## WHAT THE TASK REQUIRES
Print the passage of the XAI notebook starting with "# XAI notebook" and going on through "in (classification) task.", word for word.

## DOCUMENT EXTRACT
<<<<
# XAI notebook
Notebook defines way to test different CNN explainability techniques. This metric used masking and GAN to change the background of the given object in (classification) task.

In [None]:
import torch
import torchvision
import numpy as np
import cv2
import random
from PIL import Image
from utils import map_from_list
from torchvision.datasets import VOCDetection, Caltech101, VOCSegmentation, ImageFolder
import torchvision.transforms as transforms
%matplotlib inline 
import matplotlib.pyplot as plt

In [None]:
from pytorch_grad_cam import GradCAM, HiResCAM, ScoreCAM, GradCAMPlusPlus, AblationCAM, XGradCAM, EigenCAM, FullGrad
from pytorch_grad_cam.utils.model_targets import ClassifierOutputTarget
from pytorch_grad_cam.utils.image import show_cam_on_image

## Load datasets and pretrained networks

In [None]:
root = 'C:/Users/pette/Documents/jupterNotebooks/machinelearning/datasets' # Own data root directory here
choose_dataset = 'Caltech' # VOC, Caltech, ImageNet

In [None]:
# Transforms for resnet and densenet. Output transform only needed for segmantation:
def grey_scale_to_rgb(x):
    if x.size(dim=0) == 3:
        return x
    else:
        return x.repeat(3, 1, 1)

def image_grey_scale_to_rgb(im):
    new = im.convert(mode='RGB')
    return new
    
def VOC_to_label(x):
    all_classes = ['horse', 'person', 'bottle', 'dog', 'tvmonitor', 'car', 'aeroplane', 'bicycle',
                   'boat', 'chair', 'diningtable', 'pottedplant', 'train', 'cat', 'sofa', 'bird',
                   'sheep', 'motorbike', 'bus', 'cow']
    final_labels = torch.zeros(len(all_classes))
    for one_object in x['annotation']['object']:
        final_labels[all_classes.index(one_object['name'])] = 1
    return final_labels

transform_input = transforms.Compose([
    transforms.Resize((300,300)),
    transforms.ToTensor(),
    transforms.Lambda(grey_scale_to_rgb),
    transforms.Normalize(
         mean=[0.485, 0.456, 0.406],
         std=[0.229, 0.224, 0.225]
 )
>>>>
## MATERIAL
<<<<
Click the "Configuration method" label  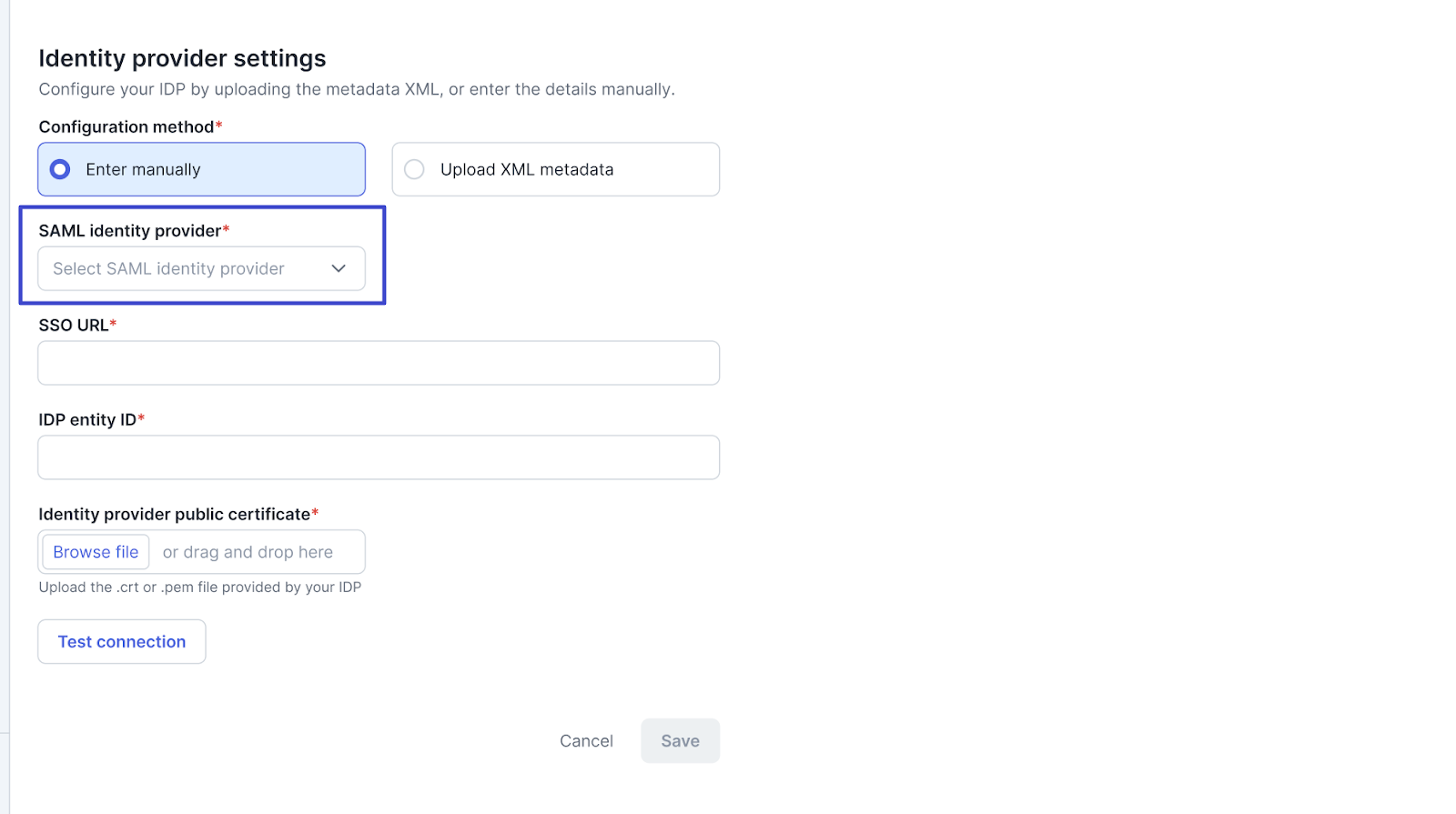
>>>>
## RESULT FOR THIS EXERCISE
# XAI notebook
Notebook defines way to test different CNN explainability techniques. This metric used masking and GAN to change the background of the given object in (classification) task.